§ **Exercise brief**
Copy out everything from the line containing "Determine the (X, Y)" down to the line containing "FORM (405, 1074)", both of those included, and leave the pictures out of your copy.

§ **Extracted entries**
+++
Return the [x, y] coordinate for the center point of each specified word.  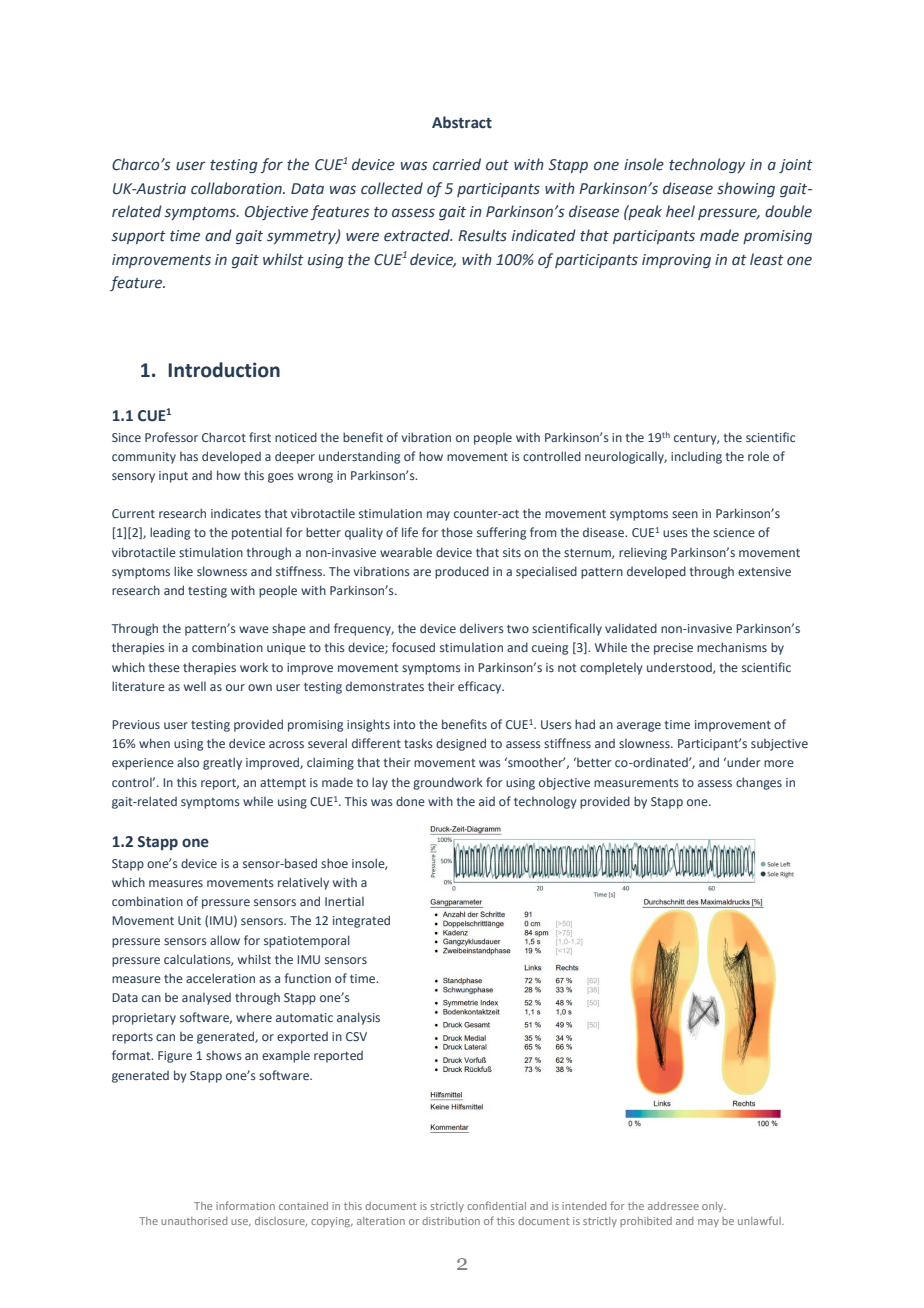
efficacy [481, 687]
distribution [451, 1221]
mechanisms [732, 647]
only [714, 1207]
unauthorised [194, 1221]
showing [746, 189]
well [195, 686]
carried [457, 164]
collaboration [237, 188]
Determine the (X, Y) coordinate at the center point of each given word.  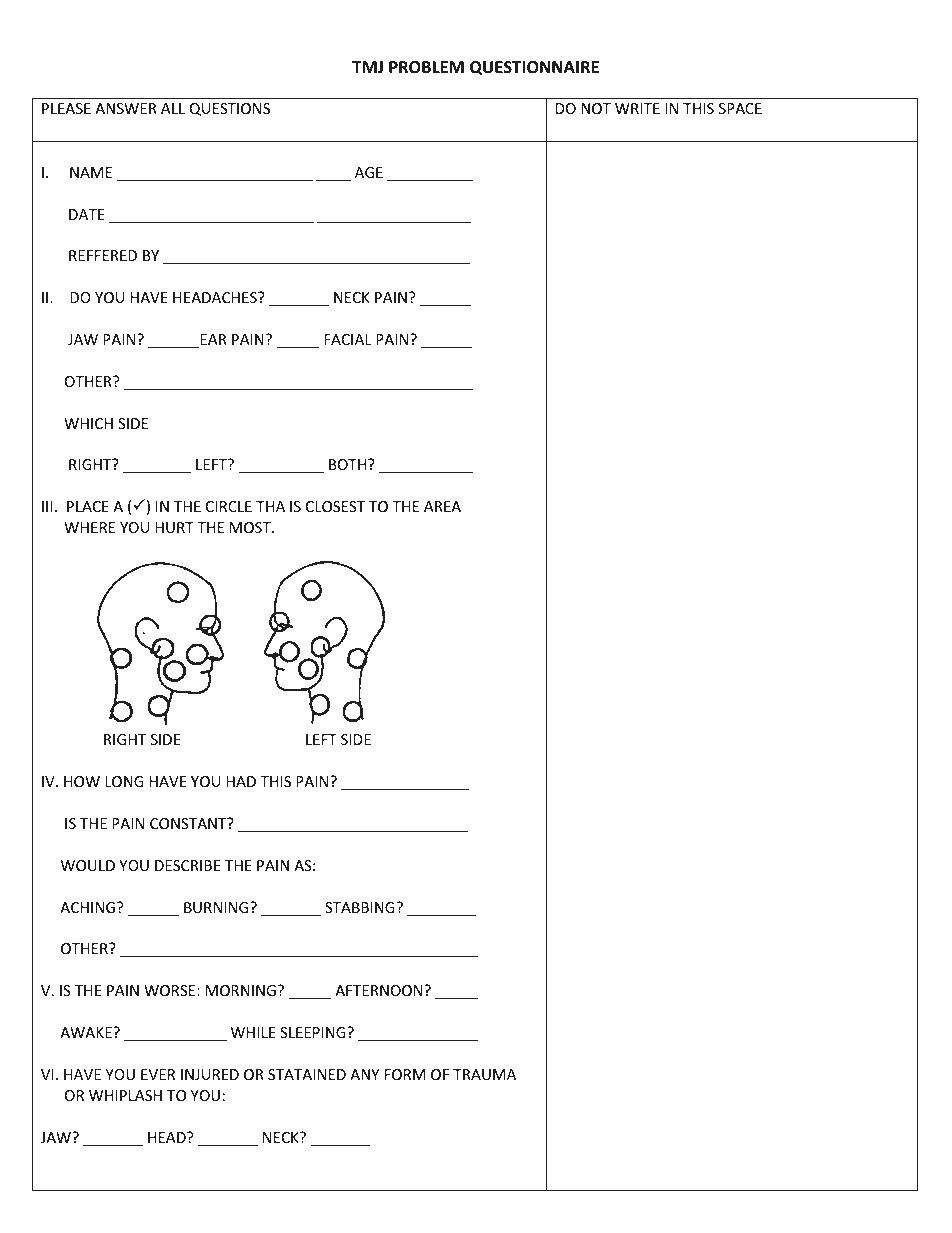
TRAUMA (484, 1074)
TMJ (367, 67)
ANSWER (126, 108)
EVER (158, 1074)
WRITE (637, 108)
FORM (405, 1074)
+++
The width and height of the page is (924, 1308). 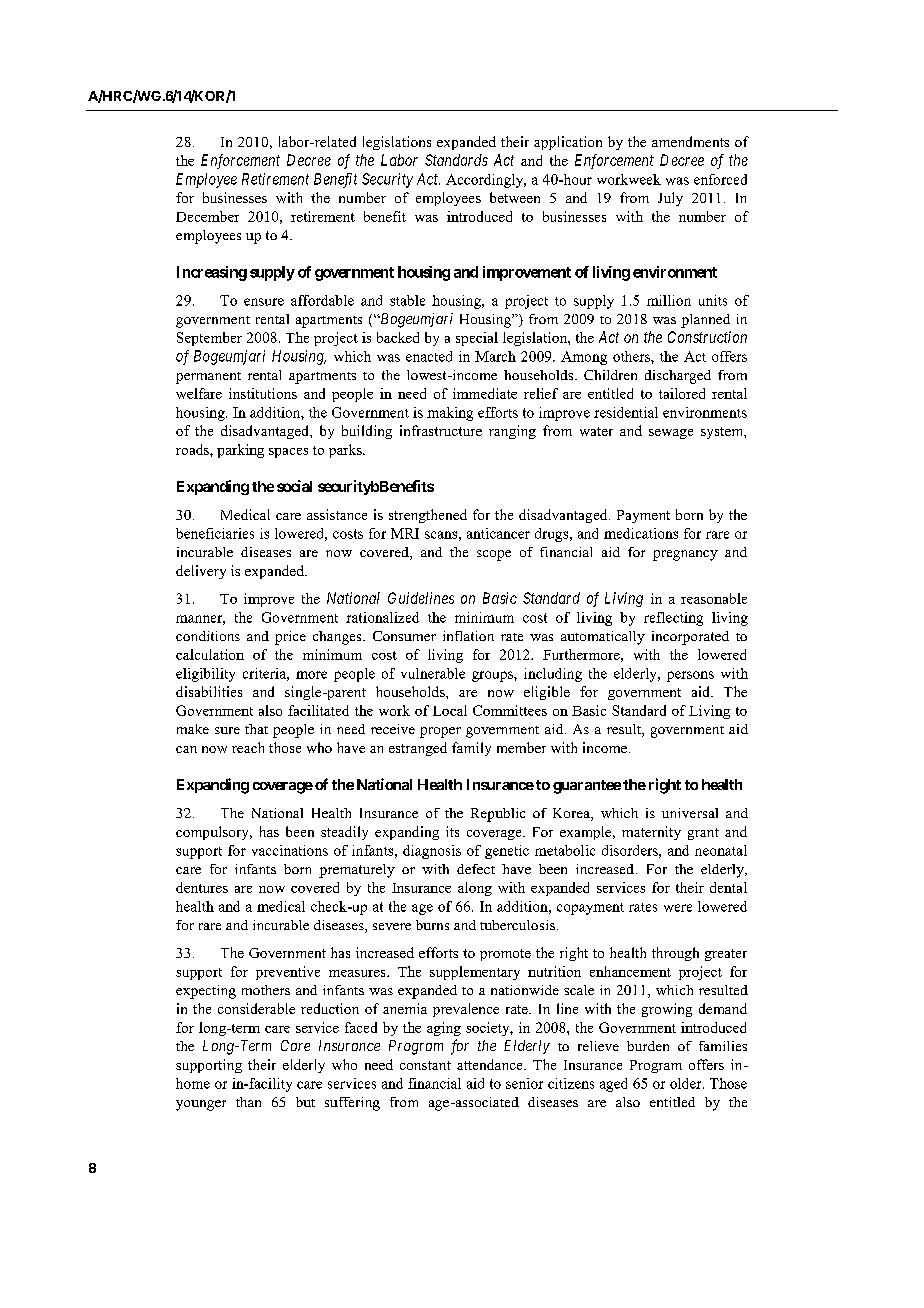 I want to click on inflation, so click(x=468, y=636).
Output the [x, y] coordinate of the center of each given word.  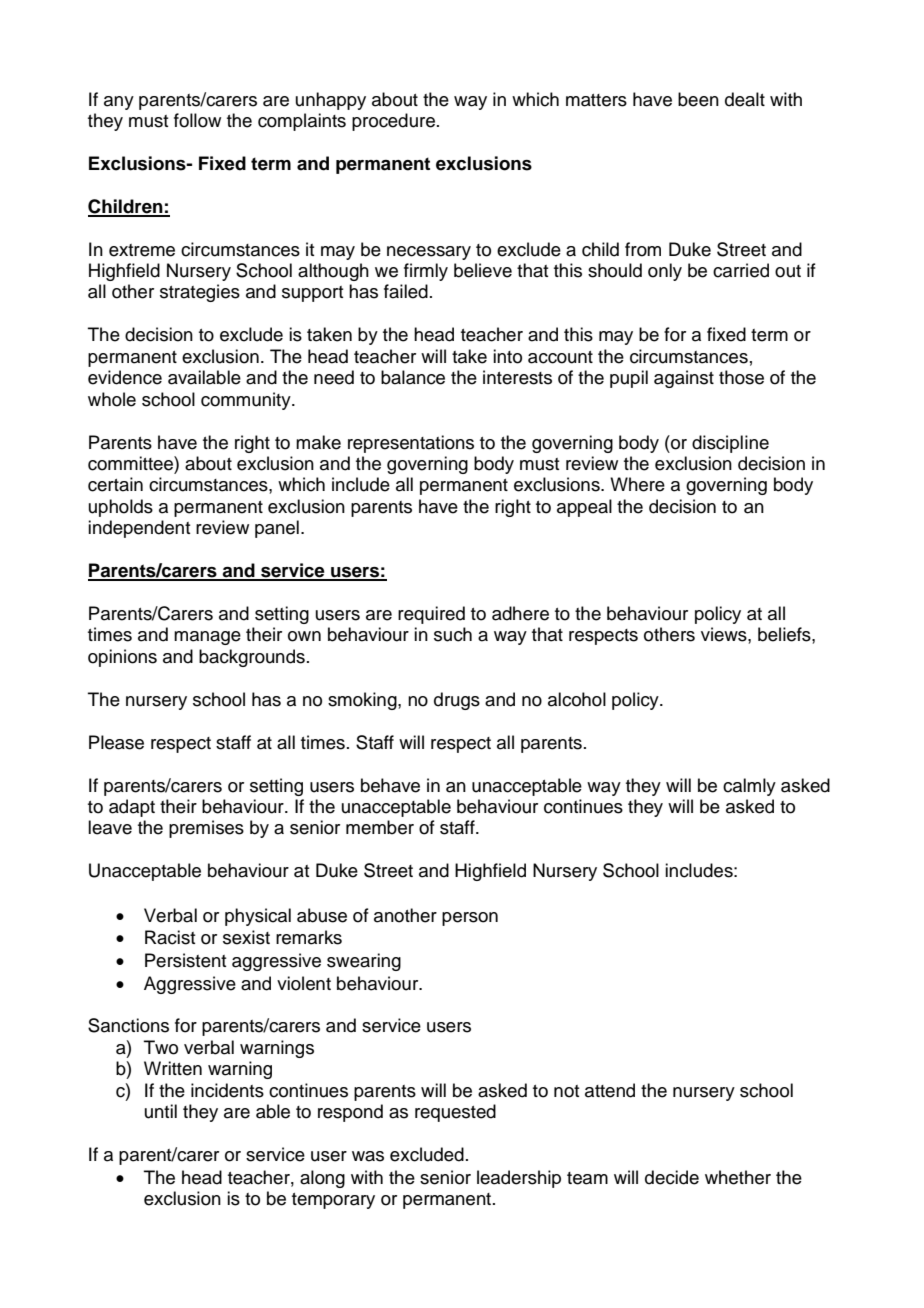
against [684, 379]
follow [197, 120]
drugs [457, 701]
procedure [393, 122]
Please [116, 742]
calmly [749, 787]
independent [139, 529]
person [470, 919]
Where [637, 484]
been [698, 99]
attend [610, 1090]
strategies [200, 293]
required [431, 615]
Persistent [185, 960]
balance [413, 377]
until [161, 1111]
+++
§ **Complete output**
Determine the (X, Y) coordinate at the center point of each given word.  
TRAUMA (484, 1074)
TMJ (367, 67)
ANSWER (126, 108)
EVER (158, 1074)
WRITE (637, 108)
FORM (405, 1074)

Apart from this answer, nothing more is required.